Figures 6 and 7 illustrate an embodiment of a polymer-based resistance heater 100 in accordance with the present invention, with a single-wire and two-wire versions. In the embodiment of the resistance wire shown in Fig. 6, the grooves 38 of the inner mold body 300 are used to wind a first pair of wires thereto and form a coil with the threads 42 and 43. Since the preferred embodiment includes a folded resistance wire, the end portion of the fold or the thread end 44 is wrapped around a pin 45 by wrapping it. Ideally, the pin 45 is part of the mold 300 and molded together with it.

HU 226 288 Β1

In the embodiment of Fig. 7, a similar arrangement of two resistance wires can be provided. In this embodiment, the first pair of threads 42 and 43 of the first resistor wire 66 is separated from the next pair of threads 46 and 47 of the same resistor wire 66 by the threaded end 54 of a secondary winding 55. Then, from a second resistor wire 66 connected to the thread end 54 of the secondary winding, a second pair and thread 53 are wound around the inner body 300 along with the threads 46 and 47 into an adjacent pair of grooves 38. Although the twisted pairs of individual wires appear to alternate in the dual coil assembly, it will be appreciated that the turns 42, 43, 46, 47, 52, 53 for each of the 66 resistor wires are two or more 42, 43, 46, 47 Can be wound in groups of 52, 53 threads, or in an irregular number of threads 42, 43, 46, 47, 52, and in arbitrary windings, as long as their electrically conductive windings are formed by an internal mold 300 or some other insulating material, e.g. plastic coatings etc. kept isolated from one another.

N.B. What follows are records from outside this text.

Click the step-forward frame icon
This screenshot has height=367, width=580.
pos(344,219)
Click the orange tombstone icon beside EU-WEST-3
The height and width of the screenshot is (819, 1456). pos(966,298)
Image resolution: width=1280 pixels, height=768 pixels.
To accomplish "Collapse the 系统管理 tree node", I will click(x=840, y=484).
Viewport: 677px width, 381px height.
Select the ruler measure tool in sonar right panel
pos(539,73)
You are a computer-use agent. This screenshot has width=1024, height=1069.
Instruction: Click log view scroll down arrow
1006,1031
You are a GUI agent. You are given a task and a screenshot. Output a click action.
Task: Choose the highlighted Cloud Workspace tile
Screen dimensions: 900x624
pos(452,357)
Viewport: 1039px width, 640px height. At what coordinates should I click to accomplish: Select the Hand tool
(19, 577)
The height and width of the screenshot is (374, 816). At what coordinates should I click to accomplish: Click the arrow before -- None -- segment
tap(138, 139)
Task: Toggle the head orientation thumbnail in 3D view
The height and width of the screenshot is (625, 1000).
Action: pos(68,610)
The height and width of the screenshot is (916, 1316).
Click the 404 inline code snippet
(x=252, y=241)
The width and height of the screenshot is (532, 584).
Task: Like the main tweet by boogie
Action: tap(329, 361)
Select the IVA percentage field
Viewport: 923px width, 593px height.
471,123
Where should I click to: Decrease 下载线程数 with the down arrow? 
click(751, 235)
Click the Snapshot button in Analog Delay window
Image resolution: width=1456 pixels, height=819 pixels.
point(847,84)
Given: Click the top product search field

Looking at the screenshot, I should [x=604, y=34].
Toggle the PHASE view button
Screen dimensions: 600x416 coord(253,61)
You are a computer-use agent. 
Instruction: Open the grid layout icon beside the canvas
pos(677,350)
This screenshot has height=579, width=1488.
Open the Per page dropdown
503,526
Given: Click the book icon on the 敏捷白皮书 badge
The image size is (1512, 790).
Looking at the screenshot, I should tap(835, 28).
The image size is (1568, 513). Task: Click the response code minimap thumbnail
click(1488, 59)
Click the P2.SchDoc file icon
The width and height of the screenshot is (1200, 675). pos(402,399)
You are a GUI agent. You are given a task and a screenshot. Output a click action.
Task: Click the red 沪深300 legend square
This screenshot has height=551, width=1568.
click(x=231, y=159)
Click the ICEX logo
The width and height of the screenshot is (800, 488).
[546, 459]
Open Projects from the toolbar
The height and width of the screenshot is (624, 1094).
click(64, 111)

The plastic parts of the fuel element 100 of the present invention preferably consist of a "high temperature", i.e., high temperature stable, polymer that will not significantly deform or melt at temperatures of about 48.9 to 82.2 ° C (120 to 180 ° F). . Thermoplastic polymers having a melting point higher than 93.3 ° C (200 ° F) are most preferred, although certain ceramics and thermosetting polymers may be useful for this purpose. Preferred plastics may include hydrofluorocarbons, polyaryl sulfones, polyimides, polyether ether ketones, polyphenylene sulfides, polyether sulfones, and mixtures and copolymers of these thermoplastic materials. Thermosetting polymers which may be acceptable for such applications include certain resins, phenolic polymers and silicones. Liquid crystal polymers can also be used to improve the high temperature chemical process.

In a preferred embodiment of the fuel element 100 according to the invention, polyphenylene sulfide ("PPS") is most desirable due to its high temperature properties, low cost and ease of processing, especially during the injection molding operation.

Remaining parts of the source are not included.